The cloud giant, Amazon, has recently made public a comprehensive explanation concerning Thursday’s cloud service failure which confirms that the culprit was a power outage at its North Virginia data center. Many popular sites, including Pinterest and Hipchat, suffered a downtime for a few hours on Thursday evening.
Amazon was honest and forthcoming with the customers during the outage and kept them updated on the status. The way they handled the situation is exemplary and shows that hosting companies should maintain steady communication with the customers in case of failures such as this one.

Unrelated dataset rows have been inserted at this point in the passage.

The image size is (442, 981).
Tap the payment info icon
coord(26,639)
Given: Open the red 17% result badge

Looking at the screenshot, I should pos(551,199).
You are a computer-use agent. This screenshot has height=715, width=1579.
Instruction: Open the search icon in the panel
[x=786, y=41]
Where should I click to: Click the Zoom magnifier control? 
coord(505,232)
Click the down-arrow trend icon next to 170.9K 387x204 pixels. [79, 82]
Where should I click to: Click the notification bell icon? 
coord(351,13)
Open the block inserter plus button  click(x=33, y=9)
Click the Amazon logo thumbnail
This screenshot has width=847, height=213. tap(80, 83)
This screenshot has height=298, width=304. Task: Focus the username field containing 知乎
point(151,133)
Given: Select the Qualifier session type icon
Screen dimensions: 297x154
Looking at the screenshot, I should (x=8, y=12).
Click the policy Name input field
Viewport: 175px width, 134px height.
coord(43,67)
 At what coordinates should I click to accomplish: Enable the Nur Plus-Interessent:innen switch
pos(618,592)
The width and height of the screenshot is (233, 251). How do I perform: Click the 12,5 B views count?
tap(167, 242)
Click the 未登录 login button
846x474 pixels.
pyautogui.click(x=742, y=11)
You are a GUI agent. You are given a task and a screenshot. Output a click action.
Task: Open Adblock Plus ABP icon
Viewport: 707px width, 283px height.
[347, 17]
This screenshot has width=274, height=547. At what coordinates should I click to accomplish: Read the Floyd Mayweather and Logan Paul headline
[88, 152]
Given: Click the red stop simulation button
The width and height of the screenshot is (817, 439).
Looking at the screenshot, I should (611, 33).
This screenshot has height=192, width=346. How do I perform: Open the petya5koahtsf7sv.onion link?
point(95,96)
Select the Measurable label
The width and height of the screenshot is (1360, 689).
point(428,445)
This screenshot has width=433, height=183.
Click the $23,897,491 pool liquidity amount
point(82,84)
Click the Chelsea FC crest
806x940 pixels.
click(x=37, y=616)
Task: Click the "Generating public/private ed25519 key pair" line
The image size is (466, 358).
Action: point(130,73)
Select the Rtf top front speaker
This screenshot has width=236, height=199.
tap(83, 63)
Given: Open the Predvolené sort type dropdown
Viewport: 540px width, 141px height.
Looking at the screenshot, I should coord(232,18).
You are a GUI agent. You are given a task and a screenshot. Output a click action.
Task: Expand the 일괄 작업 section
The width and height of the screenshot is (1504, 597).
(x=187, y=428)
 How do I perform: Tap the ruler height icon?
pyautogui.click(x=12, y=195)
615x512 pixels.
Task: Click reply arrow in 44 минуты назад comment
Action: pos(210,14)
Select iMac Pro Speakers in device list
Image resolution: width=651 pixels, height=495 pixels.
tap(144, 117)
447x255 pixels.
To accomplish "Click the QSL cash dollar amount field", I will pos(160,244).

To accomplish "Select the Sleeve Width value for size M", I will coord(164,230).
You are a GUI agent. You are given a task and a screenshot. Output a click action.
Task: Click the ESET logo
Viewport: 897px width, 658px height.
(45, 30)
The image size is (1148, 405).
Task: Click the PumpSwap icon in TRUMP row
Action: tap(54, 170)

Amazon has verified that the power outage at its Ashburn, Virginia data center that was initially set off by a “cable fault in the high voltage Utility power distribution system” at about 8:44 p.m. PDT Thursday.
“Two Utility substations that feed the impacted Availability Zone went offline, causing the entire Availability Zone to fail over to generator power,” said Amazon in a statement. “All EC2 instances and EBS volumes successfully transferred to back-up generator power.
“At 8:53PM PDT, one of the generators overheated and powered off because of a defective cooling fan. At this point, the EC2 instances and EBS volumes supported by this generator failed over to their secondary back-up power (which is provided by a completely separate power distribution circuit complete with additional generator capacity).
“Unfortunately, one of the breakers on this particular back-up power distribution circuit was incorrectly configured to open at too low a power threshold and opened when the load transferred to this circuit. After this circuit breaker opened at 8:57PM PDT, the affected instances and volumes were left without primary, back-up, or secondary back-up power.”